International Publication No. 2011/024487 Special table 2013-500793 gazette JP 2005-79001 A

Nippon Medtronic Co., Ltd. Glucose Monitor System “Medtronic Mini Med CGMS-Gold” Instruction Manual

  However, the crosslinking agent used in the above technique does not progress in the crosslinking reaction unless the enzyme activity is significantly reduced, such as it is difficult to dissolve in water or the crosslinking reaction does not proceed unless it is in a basic or high temperature environment. Absent. In addition, these crosslinking agents are insufficient even if they are crosslinked with the hydrophilic host material used in CGM, resulting in non-uniform film quality. Therefore, even if the mediator is to be crosslinked with the hydrophilic host material using the disclosed crosslinking agent, it cannot be sufficiently fixed to the host material. Therefore, in the above technique, it is conceivable to use an organic solvent in the crosslinking reaction.
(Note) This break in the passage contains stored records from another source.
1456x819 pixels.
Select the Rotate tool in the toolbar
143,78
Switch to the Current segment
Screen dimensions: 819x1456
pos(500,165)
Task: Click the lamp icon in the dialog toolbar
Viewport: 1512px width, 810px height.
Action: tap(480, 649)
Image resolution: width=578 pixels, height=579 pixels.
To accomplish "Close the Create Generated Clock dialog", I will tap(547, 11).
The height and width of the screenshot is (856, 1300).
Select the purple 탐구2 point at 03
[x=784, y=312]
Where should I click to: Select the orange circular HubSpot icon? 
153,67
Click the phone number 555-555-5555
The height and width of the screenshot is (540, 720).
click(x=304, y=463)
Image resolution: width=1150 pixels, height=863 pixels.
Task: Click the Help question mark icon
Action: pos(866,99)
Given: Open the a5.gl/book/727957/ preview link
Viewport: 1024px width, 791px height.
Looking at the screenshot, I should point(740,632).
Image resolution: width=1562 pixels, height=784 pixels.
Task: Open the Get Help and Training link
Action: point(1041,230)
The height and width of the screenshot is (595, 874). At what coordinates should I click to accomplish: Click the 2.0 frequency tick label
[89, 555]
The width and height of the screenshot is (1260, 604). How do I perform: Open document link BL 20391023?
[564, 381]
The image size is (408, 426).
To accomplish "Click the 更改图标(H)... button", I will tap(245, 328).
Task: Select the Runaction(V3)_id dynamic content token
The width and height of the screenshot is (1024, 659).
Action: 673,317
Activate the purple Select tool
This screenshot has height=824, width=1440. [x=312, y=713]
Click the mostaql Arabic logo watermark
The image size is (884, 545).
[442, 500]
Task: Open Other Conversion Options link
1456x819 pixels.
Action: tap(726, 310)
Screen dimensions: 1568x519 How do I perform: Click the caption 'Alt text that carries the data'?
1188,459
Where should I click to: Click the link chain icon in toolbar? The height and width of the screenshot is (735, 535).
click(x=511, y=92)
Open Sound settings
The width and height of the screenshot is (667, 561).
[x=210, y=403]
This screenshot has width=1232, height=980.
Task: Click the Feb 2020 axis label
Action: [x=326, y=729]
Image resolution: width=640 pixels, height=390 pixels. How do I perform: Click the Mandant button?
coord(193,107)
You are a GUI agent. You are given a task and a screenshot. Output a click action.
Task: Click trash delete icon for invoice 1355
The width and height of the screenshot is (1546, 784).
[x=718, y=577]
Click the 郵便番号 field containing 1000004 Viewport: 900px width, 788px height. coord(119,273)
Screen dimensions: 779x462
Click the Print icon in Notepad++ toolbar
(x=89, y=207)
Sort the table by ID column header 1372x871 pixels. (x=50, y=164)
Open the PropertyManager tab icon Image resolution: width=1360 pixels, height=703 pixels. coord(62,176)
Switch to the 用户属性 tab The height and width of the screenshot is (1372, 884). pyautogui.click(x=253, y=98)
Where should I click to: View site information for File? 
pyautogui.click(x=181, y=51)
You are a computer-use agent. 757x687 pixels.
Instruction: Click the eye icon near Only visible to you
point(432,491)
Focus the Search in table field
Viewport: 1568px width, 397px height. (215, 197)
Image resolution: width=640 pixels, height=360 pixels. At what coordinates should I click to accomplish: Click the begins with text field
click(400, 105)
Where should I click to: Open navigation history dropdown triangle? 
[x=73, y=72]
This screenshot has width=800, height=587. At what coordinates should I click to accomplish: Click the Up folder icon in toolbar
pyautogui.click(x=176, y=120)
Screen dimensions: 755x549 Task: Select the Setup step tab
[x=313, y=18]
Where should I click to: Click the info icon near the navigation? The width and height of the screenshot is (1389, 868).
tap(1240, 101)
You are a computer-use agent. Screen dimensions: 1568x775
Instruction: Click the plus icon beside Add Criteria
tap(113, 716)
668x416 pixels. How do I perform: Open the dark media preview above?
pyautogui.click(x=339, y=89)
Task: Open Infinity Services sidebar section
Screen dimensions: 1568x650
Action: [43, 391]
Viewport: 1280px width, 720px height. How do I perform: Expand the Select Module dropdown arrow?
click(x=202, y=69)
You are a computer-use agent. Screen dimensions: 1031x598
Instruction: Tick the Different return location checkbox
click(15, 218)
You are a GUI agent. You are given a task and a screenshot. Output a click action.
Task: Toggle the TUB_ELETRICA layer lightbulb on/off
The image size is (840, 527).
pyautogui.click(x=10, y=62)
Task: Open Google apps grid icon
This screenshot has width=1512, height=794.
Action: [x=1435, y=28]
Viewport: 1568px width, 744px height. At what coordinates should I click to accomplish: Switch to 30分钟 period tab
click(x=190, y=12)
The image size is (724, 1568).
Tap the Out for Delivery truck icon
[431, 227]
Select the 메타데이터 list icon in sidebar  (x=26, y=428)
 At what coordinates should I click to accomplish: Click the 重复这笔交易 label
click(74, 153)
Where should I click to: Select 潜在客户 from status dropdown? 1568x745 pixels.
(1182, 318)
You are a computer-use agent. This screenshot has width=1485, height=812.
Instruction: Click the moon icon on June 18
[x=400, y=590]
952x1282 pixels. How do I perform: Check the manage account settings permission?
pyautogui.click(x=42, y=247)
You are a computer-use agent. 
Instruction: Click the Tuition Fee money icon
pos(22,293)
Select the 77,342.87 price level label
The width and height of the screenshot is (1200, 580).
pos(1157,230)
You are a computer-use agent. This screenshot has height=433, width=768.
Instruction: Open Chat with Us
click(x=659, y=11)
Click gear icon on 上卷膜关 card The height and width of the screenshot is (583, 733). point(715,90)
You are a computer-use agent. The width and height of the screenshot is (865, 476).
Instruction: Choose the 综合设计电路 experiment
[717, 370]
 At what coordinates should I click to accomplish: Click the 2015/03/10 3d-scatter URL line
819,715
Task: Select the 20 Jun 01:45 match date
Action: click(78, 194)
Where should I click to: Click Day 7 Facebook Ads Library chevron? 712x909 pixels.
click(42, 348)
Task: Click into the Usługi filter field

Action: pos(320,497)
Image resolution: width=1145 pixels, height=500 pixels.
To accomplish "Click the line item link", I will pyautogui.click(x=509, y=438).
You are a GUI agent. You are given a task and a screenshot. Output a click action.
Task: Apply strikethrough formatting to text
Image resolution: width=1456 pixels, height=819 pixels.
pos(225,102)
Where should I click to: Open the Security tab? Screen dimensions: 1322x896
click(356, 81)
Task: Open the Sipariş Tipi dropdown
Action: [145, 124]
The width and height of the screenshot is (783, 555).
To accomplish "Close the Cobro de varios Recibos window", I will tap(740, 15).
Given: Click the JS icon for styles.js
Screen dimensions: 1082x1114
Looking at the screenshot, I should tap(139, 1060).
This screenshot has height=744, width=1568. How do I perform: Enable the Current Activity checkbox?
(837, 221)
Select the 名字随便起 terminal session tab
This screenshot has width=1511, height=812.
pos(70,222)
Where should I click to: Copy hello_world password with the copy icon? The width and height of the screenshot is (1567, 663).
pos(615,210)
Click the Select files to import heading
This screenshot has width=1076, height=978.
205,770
However, the enzyme exhibits a catalytic function in an aqueous solution, and is easily denatured and deactivated in the presence of the organic solvent. It is not preferable to use it for the crosslinking reaction.

  Accordingly, some aspects of the present invention provide a sensor in which a mediator involved in electron transfer between an enzyme and a working electrode is sufficiently fixed on the working electrode by solving at least a part of the problems described above. It is an object of the present invention to provide a sensor element that is difficult to diffuse inside and a measuring device including the sensor element.

  SUMMARY An advantage of some aspects of the invention is to solve at least a part of the problems described above, and the invention can be implemented as the following aspects or application examples.

[Application Example 1]
One aspect of the sensor element according to the present invention is:
The base,
A working electrode provided at the base;
A sensing layer provided on the working electrode;
A counter electrode from which electrons move between the working electrode and
The sensing layer is
An enzyme that acts on the target substance contained in the liquid;
A water-soluble mediator that mediates electron transfer between the enzyme and the working electrode;
And a hydrophilic host material cross-linked to the mediator.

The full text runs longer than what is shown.